素材としたモンスター双方が水晶という共通項を持っていたためか、やたらかっこいいネーミングの対刃は異なる形状であるが刃が水晶体という共通項を持っていた。【金照】の方が片手剣に匹敵する大きさであるのとは対照的に、【冥輝】の方はナイフほどの大きさしかないことも気になるが……

名前からして金色水晶の方が金晶独蠍の素材を、濃紺水晶の方がアトランティクス・レプノルカの素材を用いているんだろう。とりあえず見た目は百点満点、性能確認といこうじゃないか。






勇魚兎月【金照】

対刃剣

対となる刃の名は冥輝、黄金の月光を水晶に宿した刃を持つ剣。致命兎の魔法が込められたそれは冥府の冷気と交わる時、真なる月の輝きを放つ。

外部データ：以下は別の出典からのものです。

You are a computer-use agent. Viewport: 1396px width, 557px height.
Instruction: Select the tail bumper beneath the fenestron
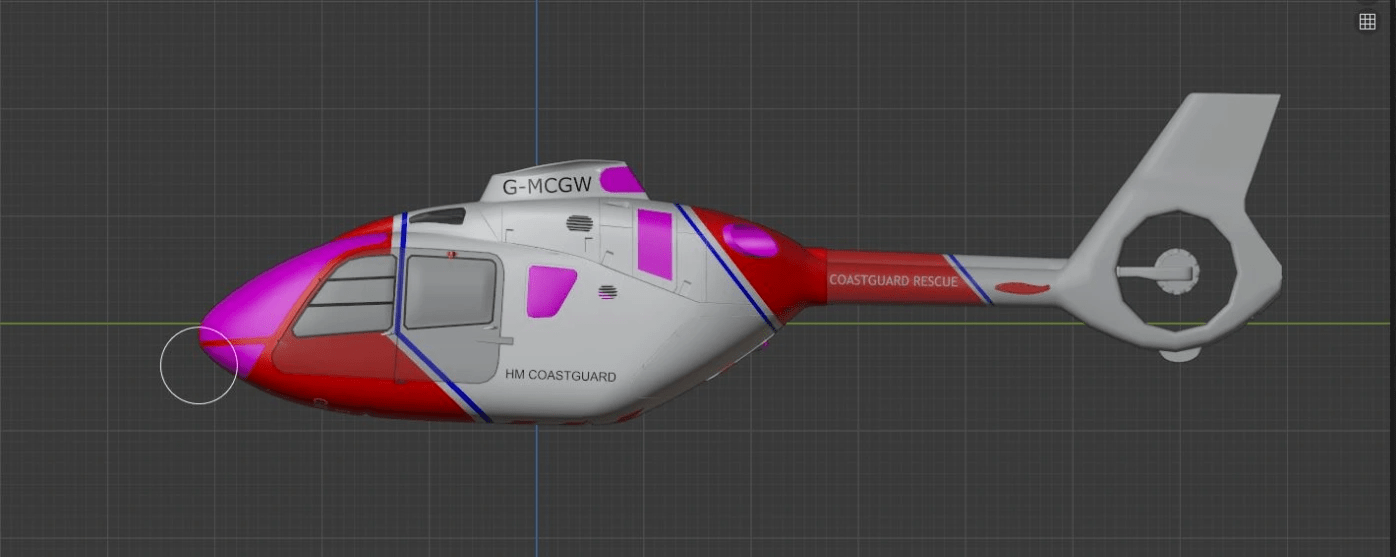1179,353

・自身よりレベルの高い相手と戦闘する場合、クリティカル攻撃に成功すると攻撃対象へ結晶化効果を付与する。

・使用者のHPを消費する、もしくは月光を受けることで武器の耐久度を急速回復させる。

・一定回数クリティカル攻撃を当てることで合体ゲージが蓄積される。

・必要ステータス「STR80」「DEX100」「TEC80」「ヴォーパル魂200」




勇魚兎月【冥輝】

対刃剣

対となる刃の名は金照、昏冥の霊気を水晶に宿した刃を持つ剣。致命兎の魔法が込められたそれは黄金の輝きと交わる時、真なる月の輝きを放つ。


・自身よりレベルの高い相手と戦闘する場合、クリティカル攻撃に成功すると使用者に冥気効果を付与する。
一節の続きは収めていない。